YOUR ASSIGNMENT -> Transcribe all the entries word for word, but omit the images.
(EXERCISE MATERIALS)
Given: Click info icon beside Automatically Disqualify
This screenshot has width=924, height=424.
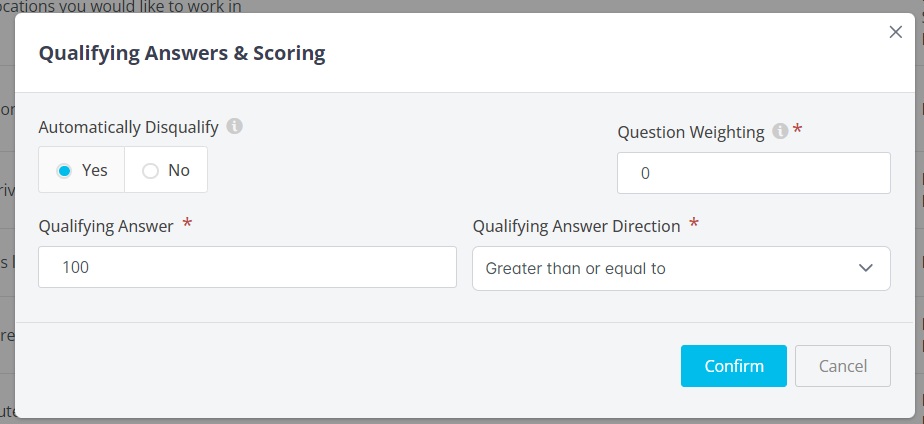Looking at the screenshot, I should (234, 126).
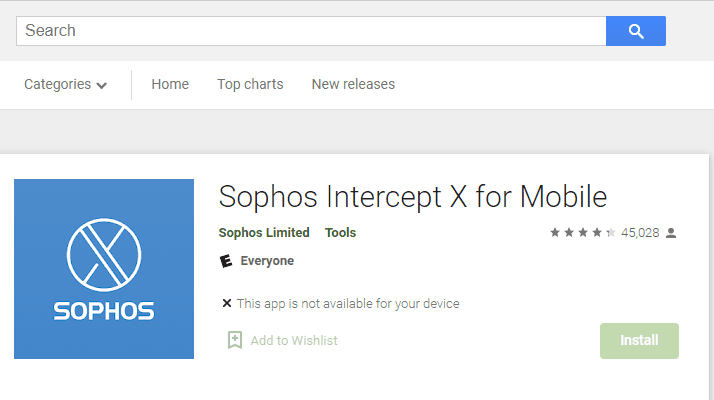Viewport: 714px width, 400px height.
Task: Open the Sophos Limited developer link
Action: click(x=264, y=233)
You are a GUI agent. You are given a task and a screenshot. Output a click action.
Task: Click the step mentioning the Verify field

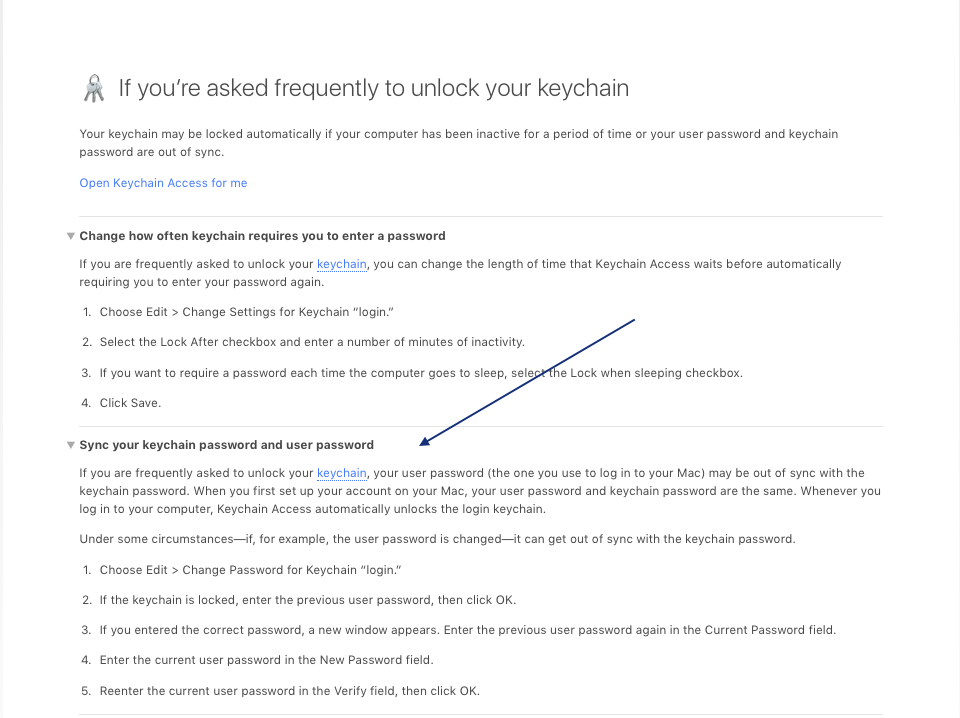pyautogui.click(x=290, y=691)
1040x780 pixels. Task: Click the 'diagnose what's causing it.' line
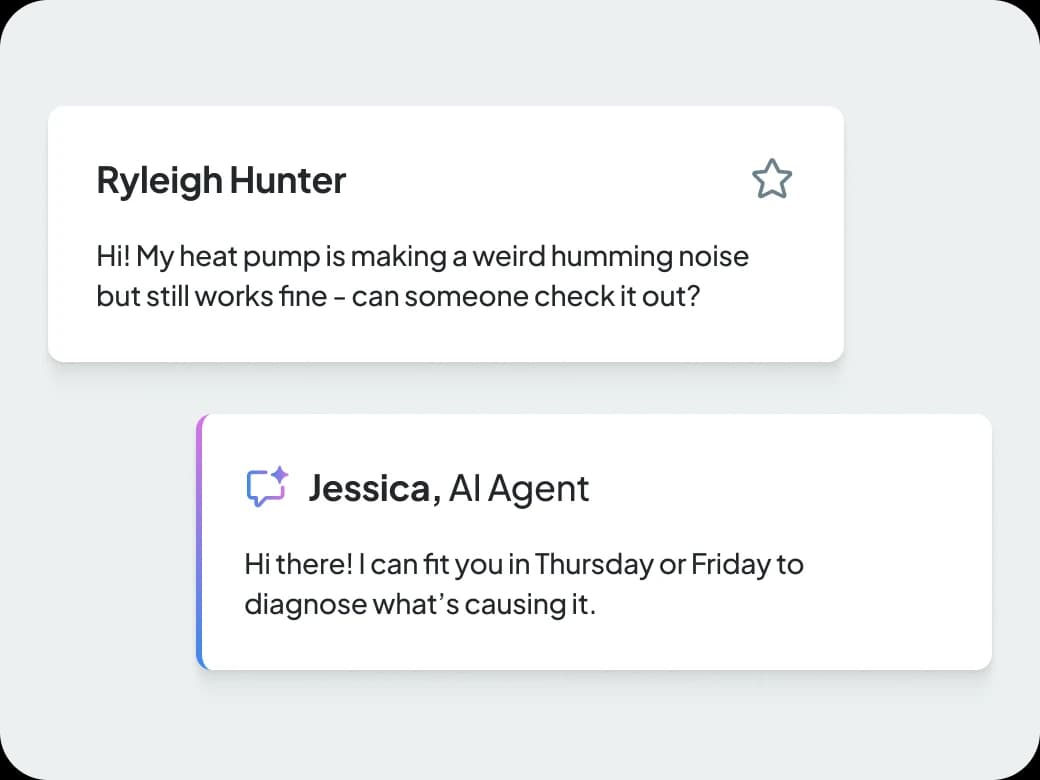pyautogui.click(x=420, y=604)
(End EXERCISE MATERIALS)
SOLUTION BELOW ->
Given: Click info icon beside Automatically Disqualify
This screenshot has width=924, height=424.
Looking at the screenshot, I should (234, 126).
Viewport: 714px width, 400px height.
Task: Open the Sophos Limited developer link
Action: click(x=264, y=233)
You are a GUI agent. You are given a task and a screenshot. Output a click action.
Task: Click the step mentioning the Verify field

pyautogui.click(x=290, y=691)
1040x780 pixels. Task: Click the 'diagnose what's causing it.' line
pyautogui.click(x=420, y=604)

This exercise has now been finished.